_Problem description_: Only the lines from the one containing "Where should I click to: Tap" through the last line below should be written out, exactly and with both ends kept.

○ ○ ○ ○

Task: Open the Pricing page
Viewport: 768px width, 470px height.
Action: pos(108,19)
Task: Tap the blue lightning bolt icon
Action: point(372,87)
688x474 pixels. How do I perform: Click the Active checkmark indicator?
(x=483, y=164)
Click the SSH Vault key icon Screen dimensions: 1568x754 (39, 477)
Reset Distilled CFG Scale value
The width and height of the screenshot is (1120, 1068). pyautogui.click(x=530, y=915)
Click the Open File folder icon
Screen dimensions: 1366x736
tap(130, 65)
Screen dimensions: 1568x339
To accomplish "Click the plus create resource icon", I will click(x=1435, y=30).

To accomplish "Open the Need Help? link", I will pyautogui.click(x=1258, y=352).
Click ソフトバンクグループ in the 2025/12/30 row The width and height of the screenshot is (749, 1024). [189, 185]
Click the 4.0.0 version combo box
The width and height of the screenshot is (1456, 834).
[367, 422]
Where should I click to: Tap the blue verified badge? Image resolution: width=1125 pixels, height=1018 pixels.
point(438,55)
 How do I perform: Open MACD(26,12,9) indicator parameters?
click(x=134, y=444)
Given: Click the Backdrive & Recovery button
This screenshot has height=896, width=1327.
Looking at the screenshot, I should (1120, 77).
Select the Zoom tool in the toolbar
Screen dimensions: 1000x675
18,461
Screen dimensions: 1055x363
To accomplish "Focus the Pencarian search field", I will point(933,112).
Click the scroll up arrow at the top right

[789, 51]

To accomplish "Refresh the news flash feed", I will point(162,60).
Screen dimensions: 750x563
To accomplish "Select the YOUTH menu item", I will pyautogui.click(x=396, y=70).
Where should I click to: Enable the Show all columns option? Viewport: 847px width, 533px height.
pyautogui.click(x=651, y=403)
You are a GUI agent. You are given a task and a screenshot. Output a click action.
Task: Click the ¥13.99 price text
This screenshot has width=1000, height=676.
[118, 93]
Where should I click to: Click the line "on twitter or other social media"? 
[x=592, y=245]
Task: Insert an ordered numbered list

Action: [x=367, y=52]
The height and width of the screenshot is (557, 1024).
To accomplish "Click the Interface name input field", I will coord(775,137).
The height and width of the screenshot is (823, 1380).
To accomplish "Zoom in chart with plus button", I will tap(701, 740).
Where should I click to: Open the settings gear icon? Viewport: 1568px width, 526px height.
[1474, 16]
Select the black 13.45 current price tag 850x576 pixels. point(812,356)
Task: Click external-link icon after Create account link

○ ○ ○ ○

_Response to the exercise_:
Where should I click to: Tap the blue verified badge? Image resolution: width=1125 pixels, height=1018 pixels.
point(438,55)
 How do I perform: Open MACD(26,12,9) indicator parameters?
click(x=134, y=444)
Given: Click the Backdrive & Recovery button
This screenshot has height=896, width=1327.
Looking at the screenshot, I should (1120, 77).
Select the Zoom tool in the toolbar
Screen dimensions: 1000x675
18,461
Screen dimensions: 1055x363
To accomplish "Focus the Pencarian search field", I will point(933,112).
Click the scroll up arrow at the top right

[789, 51]

To accomplish "Refresh the news flash feed", I will point(162,60).
Screen dimensions: 750x563
To accomplish "Select the YOUTH menu item", I will pyautogui.click(x=396, y=70).
Where should I click to: Enable the Show all columns option? Viewport: 847px width, 533px height.
pyautogui.click(x=651, y=403)
You are a GUI agent. You are given a task and a screenshot. Output a click action.
Task: Click the ¥13.99 price text
This screenshot has width=1000, height=676.
[118, 93]
Where should I click to: Click the line "on twitter or other social media"? 
[x=592, y=245]
Task: Insert an ordered numbered list

Action: [x=367, y=52]
The height and width of the screenshot is (557, 1024).
To accomplish "Click the Interface name input field", I will coord(775,137).
The height and width of the screenshot is (823, 1380).
To accomplish "Zoom in chart with plus button", I will tap(701, 740).
Where should I click to: Open the settings gear icon? Viewport: 1568px width, 526px height.
[1474, 16]
Select the black 13.45 current price tag 850x576 pixels. point(812,356)
Task: Click external-link icon after Create account link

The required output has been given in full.